● **Directions for this task**:
For the word "third", return each line of the data in which it occurs.

━━━ Data under study

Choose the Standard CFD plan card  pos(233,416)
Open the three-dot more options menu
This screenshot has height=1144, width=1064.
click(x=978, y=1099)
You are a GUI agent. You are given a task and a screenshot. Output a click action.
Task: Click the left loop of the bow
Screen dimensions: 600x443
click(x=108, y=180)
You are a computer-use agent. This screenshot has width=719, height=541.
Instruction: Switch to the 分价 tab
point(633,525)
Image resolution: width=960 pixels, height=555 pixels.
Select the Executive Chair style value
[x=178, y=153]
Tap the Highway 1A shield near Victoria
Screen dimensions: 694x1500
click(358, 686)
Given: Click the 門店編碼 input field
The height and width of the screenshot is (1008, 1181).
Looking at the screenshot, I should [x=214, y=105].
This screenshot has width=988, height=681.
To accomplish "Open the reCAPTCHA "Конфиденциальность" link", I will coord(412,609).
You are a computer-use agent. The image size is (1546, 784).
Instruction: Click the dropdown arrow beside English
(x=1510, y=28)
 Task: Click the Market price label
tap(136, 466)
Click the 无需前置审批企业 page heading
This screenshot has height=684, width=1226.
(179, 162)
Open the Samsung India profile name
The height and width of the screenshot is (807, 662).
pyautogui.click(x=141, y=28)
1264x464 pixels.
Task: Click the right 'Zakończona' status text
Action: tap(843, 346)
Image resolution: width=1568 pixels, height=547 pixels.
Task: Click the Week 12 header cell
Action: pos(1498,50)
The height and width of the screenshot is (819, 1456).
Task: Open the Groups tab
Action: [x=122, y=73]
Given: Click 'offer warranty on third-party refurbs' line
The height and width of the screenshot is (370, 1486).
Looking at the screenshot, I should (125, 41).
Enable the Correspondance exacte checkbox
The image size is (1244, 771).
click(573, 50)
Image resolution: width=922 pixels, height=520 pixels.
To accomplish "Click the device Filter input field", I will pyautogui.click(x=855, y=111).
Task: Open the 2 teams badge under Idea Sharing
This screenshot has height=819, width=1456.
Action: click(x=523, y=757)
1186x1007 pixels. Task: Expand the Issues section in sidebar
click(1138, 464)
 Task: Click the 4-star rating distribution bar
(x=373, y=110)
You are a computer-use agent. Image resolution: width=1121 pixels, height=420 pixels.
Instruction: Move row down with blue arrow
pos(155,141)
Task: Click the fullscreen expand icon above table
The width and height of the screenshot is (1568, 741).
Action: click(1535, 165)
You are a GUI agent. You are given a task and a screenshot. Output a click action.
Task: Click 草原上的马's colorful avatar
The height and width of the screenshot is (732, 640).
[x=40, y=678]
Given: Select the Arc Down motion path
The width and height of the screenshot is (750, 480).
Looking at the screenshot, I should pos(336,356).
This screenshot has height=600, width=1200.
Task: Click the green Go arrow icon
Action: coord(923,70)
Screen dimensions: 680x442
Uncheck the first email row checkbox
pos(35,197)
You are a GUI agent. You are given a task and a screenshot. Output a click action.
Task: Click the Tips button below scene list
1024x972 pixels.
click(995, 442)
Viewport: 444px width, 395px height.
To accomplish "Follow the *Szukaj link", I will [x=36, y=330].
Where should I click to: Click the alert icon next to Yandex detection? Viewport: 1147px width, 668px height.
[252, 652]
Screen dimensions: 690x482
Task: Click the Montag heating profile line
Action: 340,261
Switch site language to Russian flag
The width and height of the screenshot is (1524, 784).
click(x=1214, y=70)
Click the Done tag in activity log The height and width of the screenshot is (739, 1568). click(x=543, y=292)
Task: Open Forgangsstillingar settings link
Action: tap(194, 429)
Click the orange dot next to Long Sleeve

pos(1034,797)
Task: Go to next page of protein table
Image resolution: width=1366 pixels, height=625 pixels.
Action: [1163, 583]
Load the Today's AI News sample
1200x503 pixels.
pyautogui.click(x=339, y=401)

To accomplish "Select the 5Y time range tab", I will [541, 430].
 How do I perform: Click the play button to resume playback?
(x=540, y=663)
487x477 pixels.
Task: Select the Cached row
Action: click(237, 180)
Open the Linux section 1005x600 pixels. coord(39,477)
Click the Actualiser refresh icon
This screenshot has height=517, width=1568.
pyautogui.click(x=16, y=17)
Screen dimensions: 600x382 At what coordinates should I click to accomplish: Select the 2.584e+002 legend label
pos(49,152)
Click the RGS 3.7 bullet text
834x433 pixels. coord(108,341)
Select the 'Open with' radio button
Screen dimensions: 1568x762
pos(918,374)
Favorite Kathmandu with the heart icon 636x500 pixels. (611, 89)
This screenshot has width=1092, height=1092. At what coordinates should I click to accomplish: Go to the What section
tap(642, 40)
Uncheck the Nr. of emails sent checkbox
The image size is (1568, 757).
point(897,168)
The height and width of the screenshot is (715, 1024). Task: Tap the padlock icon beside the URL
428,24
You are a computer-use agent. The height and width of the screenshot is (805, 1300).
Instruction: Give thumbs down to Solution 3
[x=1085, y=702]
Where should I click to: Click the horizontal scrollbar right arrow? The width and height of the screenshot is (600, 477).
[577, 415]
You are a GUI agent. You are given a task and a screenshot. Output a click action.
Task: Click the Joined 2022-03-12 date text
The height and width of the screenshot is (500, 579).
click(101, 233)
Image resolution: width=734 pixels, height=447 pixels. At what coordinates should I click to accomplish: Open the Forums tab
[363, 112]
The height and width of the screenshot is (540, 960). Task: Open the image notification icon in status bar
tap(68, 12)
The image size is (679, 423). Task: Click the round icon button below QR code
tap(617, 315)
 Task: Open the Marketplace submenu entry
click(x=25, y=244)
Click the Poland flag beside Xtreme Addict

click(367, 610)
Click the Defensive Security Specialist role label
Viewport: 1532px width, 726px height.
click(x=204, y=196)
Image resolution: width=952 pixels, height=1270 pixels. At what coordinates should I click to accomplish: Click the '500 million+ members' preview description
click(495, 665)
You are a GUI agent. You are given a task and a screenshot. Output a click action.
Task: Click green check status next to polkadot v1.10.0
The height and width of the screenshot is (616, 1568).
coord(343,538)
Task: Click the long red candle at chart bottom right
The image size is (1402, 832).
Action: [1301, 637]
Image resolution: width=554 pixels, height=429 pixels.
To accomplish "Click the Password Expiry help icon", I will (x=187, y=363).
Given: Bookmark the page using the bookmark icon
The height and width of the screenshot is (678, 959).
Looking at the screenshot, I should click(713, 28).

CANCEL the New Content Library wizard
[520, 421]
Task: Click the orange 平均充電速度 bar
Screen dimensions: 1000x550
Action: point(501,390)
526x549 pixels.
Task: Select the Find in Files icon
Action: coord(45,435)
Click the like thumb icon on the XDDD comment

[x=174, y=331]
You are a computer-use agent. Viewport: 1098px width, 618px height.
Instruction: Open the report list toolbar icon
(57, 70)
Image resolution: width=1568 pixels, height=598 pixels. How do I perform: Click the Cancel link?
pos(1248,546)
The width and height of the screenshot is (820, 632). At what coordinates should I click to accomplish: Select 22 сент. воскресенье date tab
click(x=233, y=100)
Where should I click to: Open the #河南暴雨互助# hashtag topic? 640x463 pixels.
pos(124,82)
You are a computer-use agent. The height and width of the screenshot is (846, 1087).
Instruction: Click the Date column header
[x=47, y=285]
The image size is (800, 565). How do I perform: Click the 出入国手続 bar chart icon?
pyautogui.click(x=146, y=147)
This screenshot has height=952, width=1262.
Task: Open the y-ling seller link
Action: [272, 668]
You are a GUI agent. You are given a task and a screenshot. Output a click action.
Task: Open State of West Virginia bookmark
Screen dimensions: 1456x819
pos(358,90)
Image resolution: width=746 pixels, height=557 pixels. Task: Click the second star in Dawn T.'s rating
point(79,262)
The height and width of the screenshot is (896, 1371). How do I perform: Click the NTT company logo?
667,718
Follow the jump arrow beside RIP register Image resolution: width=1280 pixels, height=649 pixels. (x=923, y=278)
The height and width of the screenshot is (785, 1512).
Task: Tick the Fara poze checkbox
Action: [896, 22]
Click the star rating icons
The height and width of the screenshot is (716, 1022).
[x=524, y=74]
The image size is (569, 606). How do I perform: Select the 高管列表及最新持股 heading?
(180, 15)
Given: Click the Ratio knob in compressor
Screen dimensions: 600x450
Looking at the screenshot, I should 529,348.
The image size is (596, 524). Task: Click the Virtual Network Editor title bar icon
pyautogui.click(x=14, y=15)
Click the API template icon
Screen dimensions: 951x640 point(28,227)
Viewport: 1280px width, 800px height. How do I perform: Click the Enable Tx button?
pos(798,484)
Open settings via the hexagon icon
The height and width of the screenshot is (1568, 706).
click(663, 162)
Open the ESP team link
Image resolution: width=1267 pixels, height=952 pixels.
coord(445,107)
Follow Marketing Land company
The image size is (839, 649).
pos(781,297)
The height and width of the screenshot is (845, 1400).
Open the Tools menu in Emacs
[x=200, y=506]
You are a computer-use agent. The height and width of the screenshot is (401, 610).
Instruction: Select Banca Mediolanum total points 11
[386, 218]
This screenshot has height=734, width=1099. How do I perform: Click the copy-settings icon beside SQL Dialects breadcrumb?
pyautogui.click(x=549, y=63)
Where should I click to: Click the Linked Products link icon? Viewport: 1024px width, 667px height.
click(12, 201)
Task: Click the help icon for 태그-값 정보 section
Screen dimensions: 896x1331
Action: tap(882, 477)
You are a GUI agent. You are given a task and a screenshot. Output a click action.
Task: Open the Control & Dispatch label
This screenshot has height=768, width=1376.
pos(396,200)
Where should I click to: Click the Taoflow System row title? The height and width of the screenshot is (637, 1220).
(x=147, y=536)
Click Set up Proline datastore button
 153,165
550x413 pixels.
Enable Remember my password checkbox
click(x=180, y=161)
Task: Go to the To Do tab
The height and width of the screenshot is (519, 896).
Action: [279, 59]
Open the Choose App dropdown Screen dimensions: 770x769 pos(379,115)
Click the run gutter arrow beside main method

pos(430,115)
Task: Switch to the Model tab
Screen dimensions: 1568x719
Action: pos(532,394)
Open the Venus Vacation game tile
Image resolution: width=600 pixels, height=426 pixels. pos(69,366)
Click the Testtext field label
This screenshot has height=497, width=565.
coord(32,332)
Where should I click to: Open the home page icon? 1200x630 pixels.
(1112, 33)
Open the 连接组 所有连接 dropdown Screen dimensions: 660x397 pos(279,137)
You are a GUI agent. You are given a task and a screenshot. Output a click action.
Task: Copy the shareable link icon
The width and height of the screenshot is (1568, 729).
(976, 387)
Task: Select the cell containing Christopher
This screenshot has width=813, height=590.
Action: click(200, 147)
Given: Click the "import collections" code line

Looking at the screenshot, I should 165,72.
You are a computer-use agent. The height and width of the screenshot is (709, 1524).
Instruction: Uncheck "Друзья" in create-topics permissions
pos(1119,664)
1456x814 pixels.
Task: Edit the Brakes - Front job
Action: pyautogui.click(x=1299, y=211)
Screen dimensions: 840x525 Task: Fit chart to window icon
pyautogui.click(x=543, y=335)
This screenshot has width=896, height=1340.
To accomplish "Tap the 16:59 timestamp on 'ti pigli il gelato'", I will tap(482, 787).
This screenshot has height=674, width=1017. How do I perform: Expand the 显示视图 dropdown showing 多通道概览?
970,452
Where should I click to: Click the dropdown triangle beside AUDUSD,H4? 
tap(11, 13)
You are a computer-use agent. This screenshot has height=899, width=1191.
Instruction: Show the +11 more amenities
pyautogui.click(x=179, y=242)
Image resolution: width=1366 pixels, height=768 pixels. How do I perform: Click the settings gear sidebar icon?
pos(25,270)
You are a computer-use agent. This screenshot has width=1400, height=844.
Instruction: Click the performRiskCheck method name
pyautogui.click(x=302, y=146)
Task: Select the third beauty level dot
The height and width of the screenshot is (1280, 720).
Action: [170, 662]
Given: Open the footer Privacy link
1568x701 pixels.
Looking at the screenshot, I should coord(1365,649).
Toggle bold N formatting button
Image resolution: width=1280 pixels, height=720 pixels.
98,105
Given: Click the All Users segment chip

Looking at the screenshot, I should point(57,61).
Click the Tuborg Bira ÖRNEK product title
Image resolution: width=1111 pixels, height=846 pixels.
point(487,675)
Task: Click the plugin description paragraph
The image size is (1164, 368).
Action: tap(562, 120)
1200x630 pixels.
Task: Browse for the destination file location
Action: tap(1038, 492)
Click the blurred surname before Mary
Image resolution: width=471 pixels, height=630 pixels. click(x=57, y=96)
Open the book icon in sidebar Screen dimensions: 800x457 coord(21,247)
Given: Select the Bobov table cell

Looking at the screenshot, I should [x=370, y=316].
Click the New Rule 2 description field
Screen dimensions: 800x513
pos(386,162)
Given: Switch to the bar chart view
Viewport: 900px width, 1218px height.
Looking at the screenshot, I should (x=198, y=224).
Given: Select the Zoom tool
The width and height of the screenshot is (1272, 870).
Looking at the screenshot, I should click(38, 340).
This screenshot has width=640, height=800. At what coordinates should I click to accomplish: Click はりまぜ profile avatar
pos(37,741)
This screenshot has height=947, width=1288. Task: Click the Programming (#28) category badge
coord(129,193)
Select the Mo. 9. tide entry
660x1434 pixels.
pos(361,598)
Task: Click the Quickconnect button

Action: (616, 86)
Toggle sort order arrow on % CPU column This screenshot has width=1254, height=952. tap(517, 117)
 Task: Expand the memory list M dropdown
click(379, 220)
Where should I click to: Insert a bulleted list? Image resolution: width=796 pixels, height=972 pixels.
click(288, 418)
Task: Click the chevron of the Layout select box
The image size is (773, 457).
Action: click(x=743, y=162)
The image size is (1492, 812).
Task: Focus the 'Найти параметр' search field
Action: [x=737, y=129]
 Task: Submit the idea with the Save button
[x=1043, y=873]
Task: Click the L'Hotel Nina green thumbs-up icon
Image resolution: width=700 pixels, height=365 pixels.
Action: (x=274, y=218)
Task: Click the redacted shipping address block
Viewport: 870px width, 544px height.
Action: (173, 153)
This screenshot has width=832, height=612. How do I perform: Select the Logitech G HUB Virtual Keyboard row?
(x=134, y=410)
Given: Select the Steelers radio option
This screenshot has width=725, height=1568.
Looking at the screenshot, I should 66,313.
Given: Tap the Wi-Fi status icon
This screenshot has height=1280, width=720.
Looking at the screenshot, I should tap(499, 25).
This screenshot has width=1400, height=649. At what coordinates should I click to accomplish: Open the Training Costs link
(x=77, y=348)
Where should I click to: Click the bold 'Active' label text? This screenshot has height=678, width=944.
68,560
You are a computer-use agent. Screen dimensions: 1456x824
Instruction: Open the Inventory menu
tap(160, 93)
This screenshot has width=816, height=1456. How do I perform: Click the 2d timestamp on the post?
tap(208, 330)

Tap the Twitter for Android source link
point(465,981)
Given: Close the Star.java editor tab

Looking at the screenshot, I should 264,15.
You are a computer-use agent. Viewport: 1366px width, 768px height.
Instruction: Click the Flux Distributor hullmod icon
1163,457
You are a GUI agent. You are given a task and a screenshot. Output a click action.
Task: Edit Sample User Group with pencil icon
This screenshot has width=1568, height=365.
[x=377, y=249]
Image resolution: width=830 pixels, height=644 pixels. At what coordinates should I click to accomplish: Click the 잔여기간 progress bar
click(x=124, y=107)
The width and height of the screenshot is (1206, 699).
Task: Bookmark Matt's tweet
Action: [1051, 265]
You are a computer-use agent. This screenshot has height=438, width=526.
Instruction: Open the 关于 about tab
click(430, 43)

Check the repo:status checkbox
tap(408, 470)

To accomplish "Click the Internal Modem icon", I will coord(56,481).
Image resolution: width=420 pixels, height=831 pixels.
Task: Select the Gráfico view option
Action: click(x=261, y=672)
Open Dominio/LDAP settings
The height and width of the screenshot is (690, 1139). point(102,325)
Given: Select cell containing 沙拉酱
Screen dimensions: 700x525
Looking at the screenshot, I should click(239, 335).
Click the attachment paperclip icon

━━━━━━

● **Answer below**:
Given: Click 'offer warranty on third-party refurbs' line
Task: Select the third beauty level dot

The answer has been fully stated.